**EXERCISE DETAILS**
The answer must be every entry, retyped without a single difference.

**DATA FOR THE TASK**

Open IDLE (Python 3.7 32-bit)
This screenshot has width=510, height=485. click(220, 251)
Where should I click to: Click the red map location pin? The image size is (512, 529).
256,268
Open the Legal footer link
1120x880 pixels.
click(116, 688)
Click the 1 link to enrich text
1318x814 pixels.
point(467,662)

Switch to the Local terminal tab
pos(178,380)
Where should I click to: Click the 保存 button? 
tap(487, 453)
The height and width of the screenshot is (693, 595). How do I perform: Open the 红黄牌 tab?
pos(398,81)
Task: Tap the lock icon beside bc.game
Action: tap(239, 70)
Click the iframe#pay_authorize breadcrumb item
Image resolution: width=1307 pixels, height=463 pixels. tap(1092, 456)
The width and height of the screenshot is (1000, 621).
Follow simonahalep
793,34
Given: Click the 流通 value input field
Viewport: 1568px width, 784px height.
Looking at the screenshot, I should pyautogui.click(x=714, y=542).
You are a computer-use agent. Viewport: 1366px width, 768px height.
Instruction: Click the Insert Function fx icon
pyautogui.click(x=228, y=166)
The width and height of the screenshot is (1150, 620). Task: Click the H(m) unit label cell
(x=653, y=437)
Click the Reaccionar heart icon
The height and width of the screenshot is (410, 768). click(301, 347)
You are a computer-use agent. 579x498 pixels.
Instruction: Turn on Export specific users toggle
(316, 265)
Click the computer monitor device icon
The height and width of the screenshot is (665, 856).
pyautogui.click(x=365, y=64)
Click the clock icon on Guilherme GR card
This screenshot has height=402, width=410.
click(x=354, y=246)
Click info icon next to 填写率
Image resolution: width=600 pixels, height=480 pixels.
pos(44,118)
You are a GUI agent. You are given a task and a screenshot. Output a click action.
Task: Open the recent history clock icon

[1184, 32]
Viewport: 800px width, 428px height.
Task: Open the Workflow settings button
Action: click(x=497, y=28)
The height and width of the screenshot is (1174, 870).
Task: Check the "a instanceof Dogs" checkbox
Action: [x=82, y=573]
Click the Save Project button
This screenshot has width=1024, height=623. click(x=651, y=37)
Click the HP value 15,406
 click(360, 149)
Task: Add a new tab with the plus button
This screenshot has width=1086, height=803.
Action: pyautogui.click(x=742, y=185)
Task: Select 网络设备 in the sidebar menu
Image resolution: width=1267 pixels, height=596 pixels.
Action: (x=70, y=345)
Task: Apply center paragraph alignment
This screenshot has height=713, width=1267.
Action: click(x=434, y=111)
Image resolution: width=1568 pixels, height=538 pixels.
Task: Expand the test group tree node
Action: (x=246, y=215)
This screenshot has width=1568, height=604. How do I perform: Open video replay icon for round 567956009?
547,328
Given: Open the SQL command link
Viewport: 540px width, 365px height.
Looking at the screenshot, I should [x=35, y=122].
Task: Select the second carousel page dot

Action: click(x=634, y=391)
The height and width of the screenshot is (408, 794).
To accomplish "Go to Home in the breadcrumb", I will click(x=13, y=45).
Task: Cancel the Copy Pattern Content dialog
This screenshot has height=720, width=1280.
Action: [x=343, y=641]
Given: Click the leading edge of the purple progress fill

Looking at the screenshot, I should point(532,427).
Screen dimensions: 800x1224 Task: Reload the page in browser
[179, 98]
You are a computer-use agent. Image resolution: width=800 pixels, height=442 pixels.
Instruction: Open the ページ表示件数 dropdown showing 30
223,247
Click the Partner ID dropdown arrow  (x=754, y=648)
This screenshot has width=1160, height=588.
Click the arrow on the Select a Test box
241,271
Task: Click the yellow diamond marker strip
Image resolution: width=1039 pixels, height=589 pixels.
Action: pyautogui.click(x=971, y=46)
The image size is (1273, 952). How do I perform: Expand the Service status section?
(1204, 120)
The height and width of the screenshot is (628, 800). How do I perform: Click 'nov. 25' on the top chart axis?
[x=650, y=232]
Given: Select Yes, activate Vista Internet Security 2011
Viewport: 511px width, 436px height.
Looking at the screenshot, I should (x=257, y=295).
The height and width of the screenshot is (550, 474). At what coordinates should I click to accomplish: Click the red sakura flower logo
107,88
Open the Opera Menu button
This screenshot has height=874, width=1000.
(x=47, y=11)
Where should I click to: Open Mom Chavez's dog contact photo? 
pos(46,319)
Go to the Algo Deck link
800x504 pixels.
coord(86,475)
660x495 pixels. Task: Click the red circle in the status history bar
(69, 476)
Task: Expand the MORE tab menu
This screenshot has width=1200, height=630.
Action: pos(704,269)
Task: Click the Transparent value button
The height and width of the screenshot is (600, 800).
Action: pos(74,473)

**RESPONSE FOR THIS EXERCISE**
Open IDLE (Python 3.7 32-bit)
This screenshot has width=510, height=485. click(220, 251)
Where should I click to: Click the red map location pin? The image size is (512, 529).
256,268
Open the Legal footer link
1120x880 pixels.
click(116, 688)
Click the 1 link to enrich text
1318x814 pixels.
point(467,662)

Switch to the Local terminal tab
pos(178,380)
Where should I click to: Click the 保存 button? 
tap(487, 453)
The height and width of the screenshot is (693, 595). How do I perform: Open the 红黄牌 tab?
pos(398,81)
Task: Tap the lock icon beside bc.game
Action: tap(239, 70)
Click the iframe#pay_authorize breadcrumb item
Image resolution: width=1307 pixels, height=463 pixels. tap(1092, 456)
The width and height of the screenshot is (1000, 621).
Follow simonahalep
793,34
Given: Click the 流通 value input field
Viewport: 1568px width, 784px height.
Looking at the screenshot, I should pyautogui.click(x=714, y=542).
You are a computer-use agent. Viewport: 1366px width, 768px height.
Instruction: Click the Insert Function fx icon
pyautogui.click(x=228, y=166)
The width and height of the screenshot is (1150, 620). Task: Click the H(m) unit label cell
(x=653, y=437)
Click the Reaccionar heart icon
The height and width of the screenshot is (410, 768). click(301, 347)
You are a computer-use agent. 579x498 pixels.
Instruction: Turn on Export specific users toggle
(316, 265)
Click the computer monitor device icon
The height and width of the screenshot is (665, 856).
pyautogui.click(x=365, y=64)
Click the clock icon on Guilherme GR card
This screenshot has height=402, width=410.
click(x=354, y=246)
Click info icon next to 填写率
Image resolution: width=600 pixels, height=480 pixels.
pos(44,118)
You are a GUI agent. You are given a task and a screenshot. Output a click action.
Task: Open the recent history clock icon

[1184, 32]
Viewport: 800px width, 428px height.
Task: Open the Workflow settings button
Action: click(x=497, y=28)
The height and width of the screenshot is (1174, 870).
Task: Check the "a instanceof Dogs" checkbox
Action: [x=82, y=573]
Click the Save Project button
This screenshot has width=1024, height=623. click(x=651, y=37)
Click the HP value 15,406
 click(360, 149)
Task: Add a new tab with the plus button
This screenshot has width=1086, height=803.
Action: pyautogui.click(x=742, y=185)
Task: Select 网络设备 in the sidebar menu
Image resolution: width=1267 pixels, height=596 pixels.
Action: (x=70, y=345)
Task: Apply center paragraph alignment
This screenshot has height=713, width=1267.
Action: click(x=434, y=111)
Image resolution: width=1568 pixels, height=538 pixels.
Task: Expand the test group tree node
Action: (x=246, y=215)
This screenshot has width=1568, height=604. How do I perform: Open video replay icon for round 567956009?
547,328
Given: Open the SQL command link
Viewport: 540px width, 365px height.
Looking at the screenshot, I should [x=35, y=122].
Task: Select the second carousel page dot

Action: click(x=634, y=391)
The height and width of the screenshot is (408, 794).
To accomplish "Go to Home in the breadcrumb", I will click(x=13, y=45).
Task: Cancel the Copy Pattern Content dialog
This screenshot has height=720, width=1280.
Action: [x=343, y=641]
Given: Click the leading edge of the purple progress fill

Looking at the screenshot, I should point(532,427).
Screen dimensions: 800x1224 Task: Reload the page in browser
[179, 98]
You are a computer-use agent. Image resolution: width=800 pixels, height=442 pixels.
Instruction: Open the ページ表示件数 dropdown showing 30
223,247
Click the Partner ID dropdown arrow  (x=754, y=648)
This screenshot has width=1160, height=588.
Click the arrow on the Select a Test box
241,271
Task: Click the yellow diamond marker strip
Image resolution: width=1039 pixels, height=589 pixels.
Action: pyautogui.click(x=971, y=46)
The image size is (1273, 952). How do I perform: Expand the Service status section?
(1204, 120)
The height and width of the screenshot is (628, 800). How do I perform: Click 'nov. 25' on the top chart axis?
[x=650, y=232]
Given: Select Yes, activate Vista Internet Security 2011
Viewport: 511px width, 436px height.
Looking at the screenshot, I should (x=257, y=295).
The height and width of the screenshot is (550, 474). At what coordinates should I click to accomplish: Click the red sakura flower logo
107,88
Open the Opera Menu button
This screenshot has height=874, width=1000.
(x=47, y=11)
Where should I click to: Open Mom Chavez's dog contact photo? 
pos(46,319)
Go to the Algo Deck link
800x504 pixels.
coord(86,475)
660x495 pixels. Task: Click the red circle in the status history bar
(69, 476)
Task: Expand the MORE tab menu
This screenshot has width=1200, height=630.
Action: pos(704,269)
Task: Click the Transparent value button
The height and width of the screenshot is (600, 800).
Action: pos(74,473)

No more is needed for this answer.